- [REQUIRED ACTION]
Output every line of the data exactly as it appears.

============================================================

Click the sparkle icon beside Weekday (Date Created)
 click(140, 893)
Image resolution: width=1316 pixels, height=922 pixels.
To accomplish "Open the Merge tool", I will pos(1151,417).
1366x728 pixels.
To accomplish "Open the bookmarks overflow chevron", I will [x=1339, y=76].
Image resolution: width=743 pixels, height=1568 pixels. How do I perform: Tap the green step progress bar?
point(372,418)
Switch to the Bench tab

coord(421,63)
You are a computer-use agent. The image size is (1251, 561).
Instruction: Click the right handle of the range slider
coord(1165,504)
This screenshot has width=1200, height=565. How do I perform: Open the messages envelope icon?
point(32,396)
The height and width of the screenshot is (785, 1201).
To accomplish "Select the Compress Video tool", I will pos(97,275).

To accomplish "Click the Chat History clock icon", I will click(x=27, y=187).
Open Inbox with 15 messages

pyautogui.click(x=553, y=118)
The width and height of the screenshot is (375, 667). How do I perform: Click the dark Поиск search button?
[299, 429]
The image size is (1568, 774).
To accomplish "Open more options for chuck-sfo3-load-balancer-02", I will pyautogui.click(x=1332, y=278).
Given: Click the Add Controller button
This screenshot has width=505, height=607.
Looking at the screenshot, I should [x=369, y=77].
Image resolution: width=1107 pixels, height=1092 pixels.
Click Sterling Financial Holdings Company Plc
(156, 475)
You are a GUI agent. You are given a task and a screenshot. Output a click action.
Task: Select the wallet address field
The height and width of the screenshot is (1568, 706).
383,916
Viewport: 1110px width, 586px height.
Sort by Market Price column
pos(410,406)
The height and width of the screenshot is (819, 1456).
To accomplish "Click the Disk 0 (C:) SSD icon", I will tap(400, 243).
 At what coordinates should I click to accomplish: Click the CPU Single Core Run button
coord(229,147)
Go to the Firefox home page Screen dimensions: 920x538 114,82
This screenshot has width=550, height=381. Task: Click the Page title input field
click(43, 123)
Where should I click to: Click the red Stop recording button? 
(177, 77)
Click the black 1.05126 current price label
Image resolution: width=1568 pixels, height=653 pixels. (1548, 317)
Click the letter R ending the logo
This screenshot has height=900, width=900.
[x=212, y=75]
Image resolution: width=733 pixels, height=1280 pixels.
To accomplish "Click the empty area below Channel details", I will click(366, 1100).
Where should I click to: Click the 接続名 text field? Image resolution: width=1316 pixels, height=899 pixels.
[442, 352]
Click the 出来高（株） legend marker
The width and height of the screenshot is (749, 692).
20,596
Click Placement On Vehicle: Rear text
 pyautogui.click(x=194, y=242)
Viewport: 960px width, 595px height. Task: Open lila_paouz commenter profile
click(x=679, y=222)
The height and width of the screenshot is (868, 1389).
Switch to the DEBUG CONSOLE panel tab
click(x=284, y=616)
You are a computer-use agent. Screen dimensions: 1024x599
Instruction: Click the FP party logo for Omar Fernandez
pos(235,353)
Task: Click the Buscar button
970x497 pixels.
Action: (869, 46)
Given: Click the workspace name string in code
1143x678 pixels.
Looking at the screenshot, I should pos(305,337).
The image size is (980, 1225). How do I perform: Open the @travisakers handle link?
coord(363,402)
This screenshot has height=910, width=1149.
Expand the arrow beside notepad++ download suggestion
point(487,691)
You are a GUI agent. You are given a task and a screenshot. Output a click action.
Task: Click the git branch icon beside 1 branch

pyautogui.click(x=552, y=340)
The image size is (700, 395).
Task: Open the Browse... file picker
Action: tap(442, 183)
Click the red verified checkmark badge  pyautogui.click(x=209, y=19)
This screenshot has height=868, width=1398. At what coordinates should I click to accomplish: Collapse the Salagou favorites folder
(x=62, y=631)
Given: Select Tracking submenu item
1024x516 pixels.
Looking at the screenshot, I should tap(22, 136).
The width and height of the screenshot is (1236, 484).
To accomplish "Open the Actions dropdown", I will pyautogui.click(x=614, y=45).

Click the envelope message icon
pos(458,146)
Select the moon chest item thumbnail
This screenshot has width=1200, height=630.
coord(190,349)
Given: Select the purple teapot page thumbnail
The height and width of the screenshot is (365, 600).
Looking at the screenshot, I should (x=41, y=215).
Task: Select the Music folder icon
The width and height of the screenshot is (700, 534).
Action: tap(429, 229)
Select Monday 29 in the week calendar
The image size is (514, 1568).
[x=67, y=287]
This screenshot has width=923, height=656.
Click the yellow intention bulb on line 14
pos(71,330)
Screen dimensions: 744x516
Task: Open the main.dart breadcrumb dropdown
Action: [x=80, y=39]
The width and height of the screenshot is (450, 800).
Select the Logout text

============================================================

- [RESPONSE TO THIS EXERCISE]
Click the sparkle icon beside Weekday (Date Created)
 click(140, 893)
Image resolution: width=1316 pixels, height=922 pixels.
To accomplish "Open the Merge tool", I will pos(1151,417).
1366x728 pixels.
To accomplish "Open the bookmarks overflow chevron", I will [x=1339, y=76].
Image resolution: width=743 pixels, height=1568 pixels. How do I perform: Tap the green step progress bar?
point(372,418)
Switch to the Bench tab

coord(421,63)
You are a computer-use agent. The image size is (1251, 561).
Instruction: Click the right handle of the range slider
coord(1165,504)
This screenshot has width=1200, height=565. How do I perform: Open the messages envelope icon?
point(32,396)
The height and width of the screenshot is (785, 1201).
To accomplish "Select the Compress Video tool", I will pos(97,275).

To accomplish "Click the Chat History clock icon", I will click(x=27, y=187).
Open Inbox with 15 messages

pyautogui.click(x=553, y=118)
The width and height of the screenshot is (375, 667). How do I perform: Click the dark Поиск search button?
[299, 429]
The image size is (1568, 774).
To accomplish "Open more options for chuck-sfo3-load-balancer-02", I will pyautogui.click(x=1332, y=278).
Given: Click the Add Controller button
This screenshot has width=505, height=607.
Looking at the screenshot, I should [x=369, y=77].
Image resolution: width=1107 pixels, height=1092 pixels.
Click Sterling Financial Holdings Company Plc
(156, 475)
You are a GUI agent. You are given a task and a screenshot. Output a click action.
Task: Select the wallet address field
The height and width of the screenshot is (1568, 706).
383,916
Viewport: 1110px width, 586px height.
Sort by Market Price column
pos(410,406)
The height and width of the screenshot is (819, 1456).
To accomplish "Click the Disk 0 (C:) SSD icon", I will tap(400, 243).
 At what coordinates should I click to accomplish: Click the CPU Single Core Run button
coord(229,147)
Go to the Firefox home page Screen dimensions: 920x538 114,82
This screenshot has width=550, height=381. Task: Click the Page title input field
click(43, 123)
Where should I click to: Click the red Stop recording button? 
(177, 77)
Click the black 1.05126 current price label
Image resolution: width=1568 pixels, height=653 pixels. (1548, 317)
Click the letter R ending the logo
This screenshot has height=900, width=900.
[x=212, y=75]
Image resolution: width=733 pixels, height=1280 pixels.
To accomplish "Click the empty area below Channel details", I will click(366, 1100).
Where should I click to: Click the 接続名 text field? Image resolution: width=1316 pixels, height=899 pixels.
[442, 352]
Click the 出来高（株） legend marker
The width and height of the screenshot is (749, 692).
20,596
Click Placement On Vehicle: Rear text
 pyautogui.click(x=194, y=242)
Viewport: 960px width, 595px height. Task: Open lila_paouz commenter profile
click(x=679, y=222)
The height and width of the screenshot is (868, 1389).
Switch to the DEBUG CONSOLE panel tab
click(x=284, y=616)
You are a computer-use agent. Screen dimensions: 1024x599
Instruction: Click the FP party logo for Omar Fernandez
pos(235,353)
Task: Click the Buscar button
970x497 pixels.
Action: (869, 46)
Given: Click the workspace name string in code
1143x678 pixels.
Looking at the screenshot, I should pos(305,337).
The image size is (980, 1225). How do I perform: Open the @travisakers handle link?
coord(363,402)
This screenshot has height=910, width=1149.
Expand the arrow beside notepad++ download suggestion
point(487,691)
You are a GUI agent. You are given a task and a screenshot. Output a click action.
Task: Click the git branch icon beside 1 branch

pyautogui.click(x=552, y=340)
The image size is (700, 395).
Task: Open the Browse... file picker
Action: tap(442, 183)
Click the red verified checkmark badge  pyautogui.click(x=209, y=19)
This screenshot has height=868, width=1398. At what coordinates should I click to accomplish: Collapse the Salagou favorites folder
(x=62, y=631)
Given: Select Tracking submenu item
1024x516 pixels.
Looking at the screenshot, I should tap(22, 136).
The width and height of the screenshot is (1236, 484).
To accomplish "Open the Actions dropdown", I will pyautogui.click(x=614, y=45).

Click the envelope message icon
pos(458,146)
Select the moon chest item thumbnail
This screenshot has width=1200, height=630.
coord(190,349)
Given: Select the purple teapot page thumbnail
The height and width of the screenshot is (365, 600).
Looking at the screenshot, I should (x=41, y=215).
Task: Select the Music folder icon
The width and height of the screenshot is (700, 534).
Action: tap(429, 229)
Select Monday 29 in the week calendar
The image size is (514, 1568).
[x=67, y=287]
This screenshot has width=923, height=656.
Click the yellow intention bulb on line 14
pos(71,330)
Screen dimensions: 744x516
Task: Open the main.dart breadcrumb dropdown
Action: [x=80, y=39]
The width and height of the screenshot is (450, 800).
Select the Logout text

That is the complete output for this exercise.